Imagem de PF pede suspeição de Toffoli no caso Master após encontrar menções a ministro em celular de Vorcaro

A Polícia Federal pediu ao presidente do STF (Supremo Tribunal Federal), Edson Fachin, a suspeição do ministro Dias Toffoli como relator das investigações sobre o Banco Master. Fachin já intimou Toffoli a se manifestar sobre o requerimento.

A solicitação da PF tem como base conversas apreendidas no celular do empresário Daniel Vorcaro, dono do Master, que mencionam Toffoli. A informação sobre os achados da polícia foram reveladas pelo portal UOL.

A auxiliares, o ministro segue afirmando não ver razão para se afastar do caso.

Um pedido semelhante já havia sido feito pela PF à PGR (Procuradoria-Geral da República), mas o procurador-geral, Paulo Gonet, não deu andamento porque já havia negado o afestamento de Toffoli em requerimento semelhante feito por parlamentares de oposição.

Gonet afirmou na ocasião que o caso da instituição financeira "já é objeto de apuração perante o Supremo Tribunal Federal, com atuação regular da Procuradoria-Geral da República". Sendo assim, prossegue ele, "não há qualquer providência a ser adotada no momento".

No Supremo, ministros avaliam que a arguição de suspeição é uma prerrogativa exclusiva da PGR —sendo assim, a PF não teria legitimidade para entrar com esse tipo de processo. Ainda assim, Fachin cumpriu o rito de notificar Toffoli a responder.

Na ocasião da negativa da PGR, o ministro Gilmar Mendes classificou como madura a decisão de Gonet e prestou solidariedade a Toffoli.

"A rigor, ele atendeu a todas as considerações da PF e da Procuradoria-Geral [da República]. Não há razão para qualquer questionamento sobre sua conduta", disse Gilmar ao jornal Folha de São Paulo.

Em uma rede social, o decano do STF afirmou que "em um Estado de Direito, a preservação do devido processo legal e a observância das garantias institucionais constituem condições essenciais para a estabilidade democrática e para a confiança da sociedade nas instituições".

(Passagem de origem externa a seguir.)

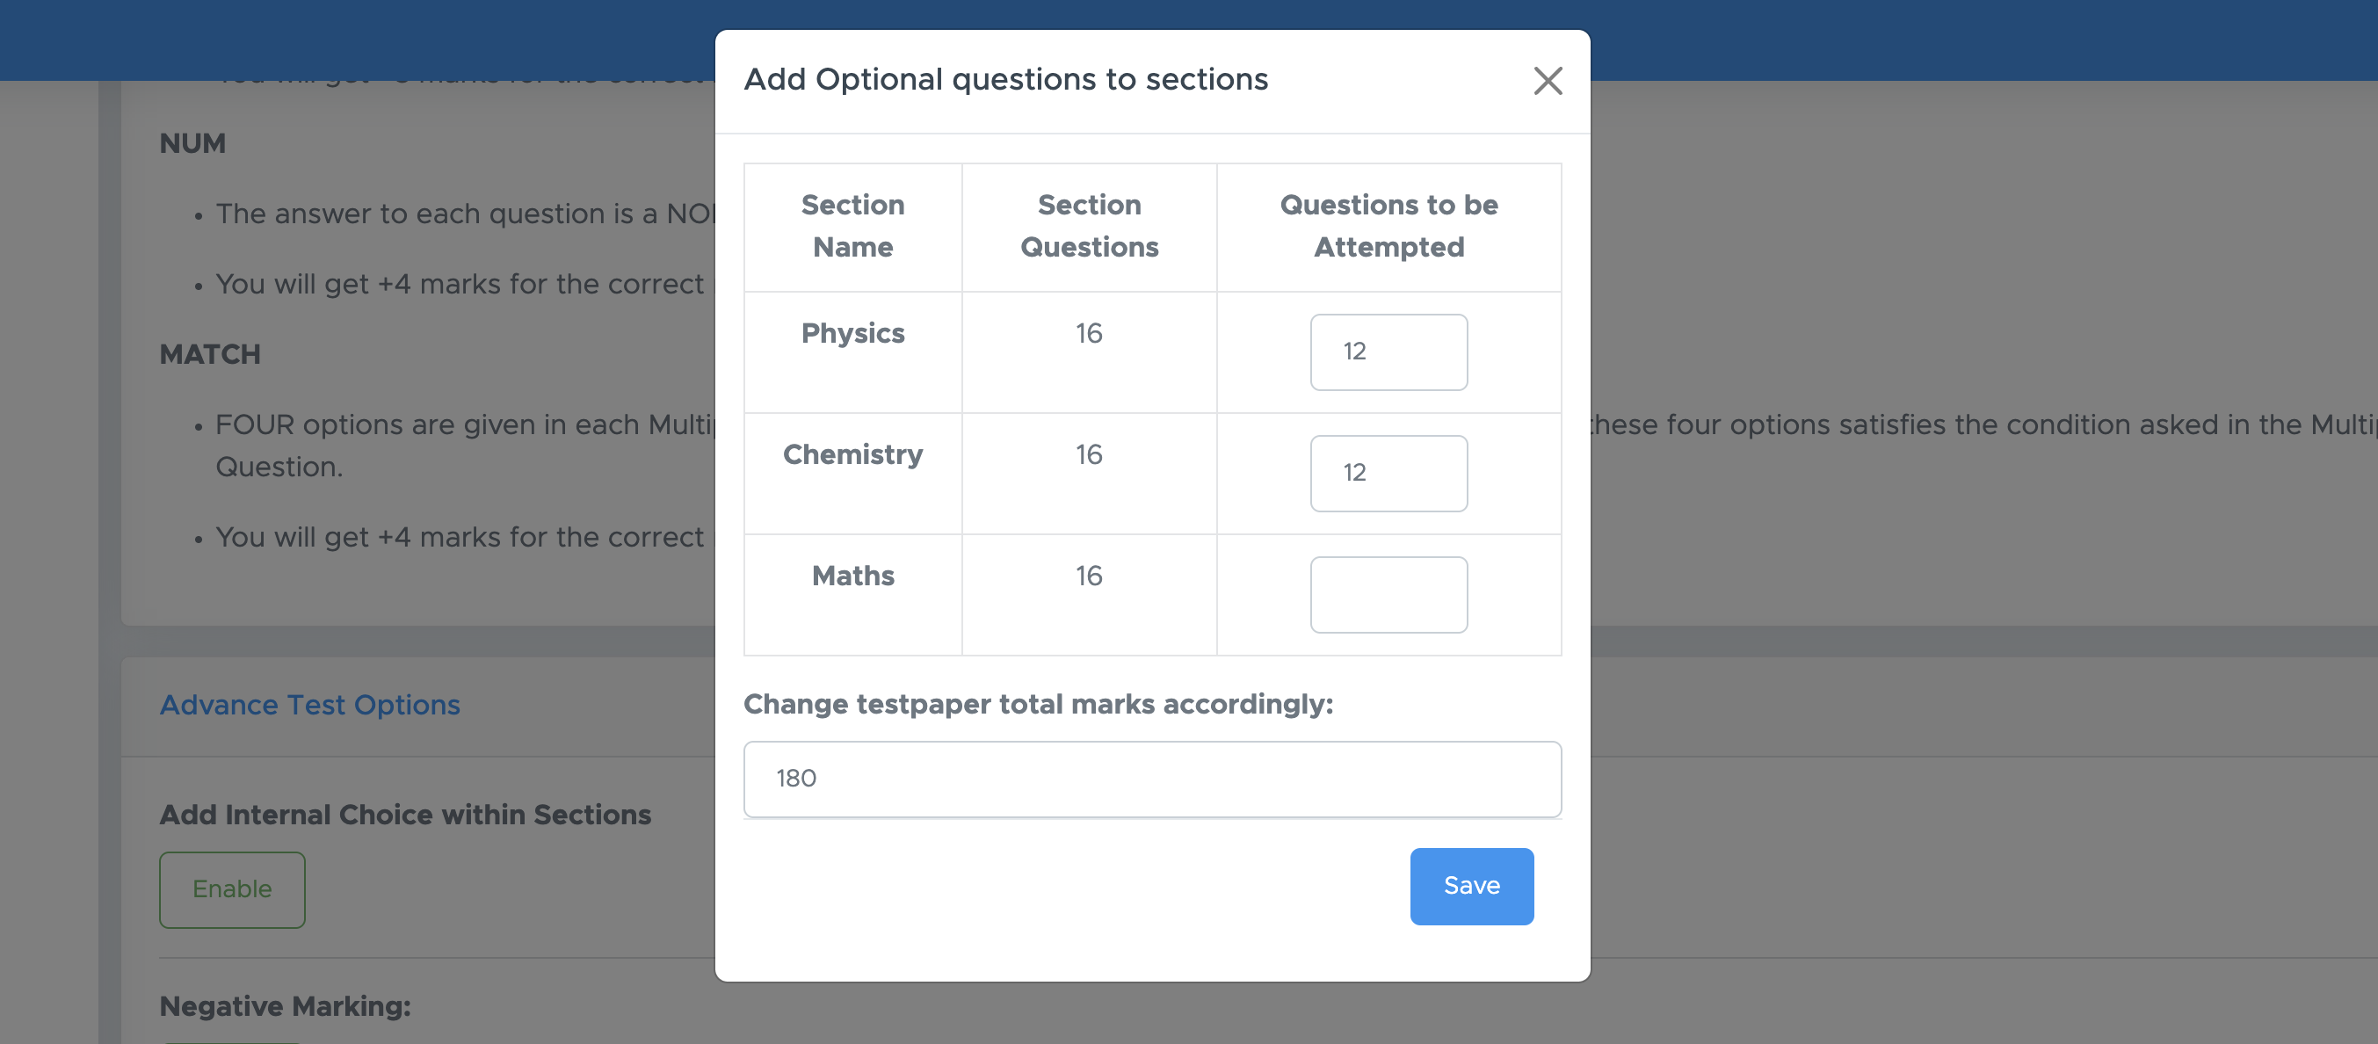Click the Section Name column header
The height and width of the screenshot is (1044, 2378).
(852, 226)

Toffoli está sob pressão interna devido à sua postura na supervisão do inquérito do Master. As críticas começaram com o severo regime de sigilo imposto ao caso, seguido pela viagem de jatinho com um dos advogados da causa e por negócios como o do resort Tayayá, que associam seus familiares a um fundo de investimentos ligado ao Master.

Além disso, a conduta do ministro à frente do caso tem sido questionada publicamente pela PF e interpretada como incomum por integrantes do BC (Banco Central), da PGR (Procuradoria-Geral da República) e do próprio Supremo, que já admite internamente viver uma crise de imagem.

Para contornar a situação, integrantes da corte passaram a defender o envio da investigação à primeira instância como uma "saída honrosa" para Toffoli. Ele, no entanto, resiste a deixar a condução das apurações.

Toffoli sinalizou que essas variáveis não estão em jogo e argumentou que a sua imparcialidade não está comprometida. O ministro também tem afirmado que, na primeira instância, as informações estariam mais sujeitas a vazamentos, o que deve ser evitado a todo custo em uma investigação dessa natureza.

Ao mesmo tempo, Toffoli indica a auxiliares que só com novos avanços das apurações será possível definir com clareza se o caso fica no Supremo, se volta à primeira instância ou se o caminho é um meio-termo —um desmembramento da investigação, em que o ministro fica responsável por autoridades com foro e a Justiça Federal, pelos demais investigados.

O Código de Processo Penal prevê que um juiz está impedido de atuar nas ações em que seu cônjuge ou parente tenha participado; em que ele próprio tenha atuado no passado (como advogado ou juiz de instância inferior); ou em que ele ou seus familiares forem "diretamente interessados".

Já a suspeição tem caráter subjetivo e diz respeito a situações, por exemplo, em que o ministro é amigo íntimo das partes ou dos advogados, recebe presentes de pessoas interessadas na causa ou aconselha as partes. Se houver motivo de foro íntimo, ele não é obrigado a detalhá-lo.

Se Toffoli se declarasse suspeito ou impedido, todas as decisões assinadas até aqui seriam automaticamente anuladas, e a investigação voltaria à estaca zero. Os depoimentos já colhidos, a acareação entre banqueiros e os mandados de busca cumpridos na semana passada não teriam mais validade.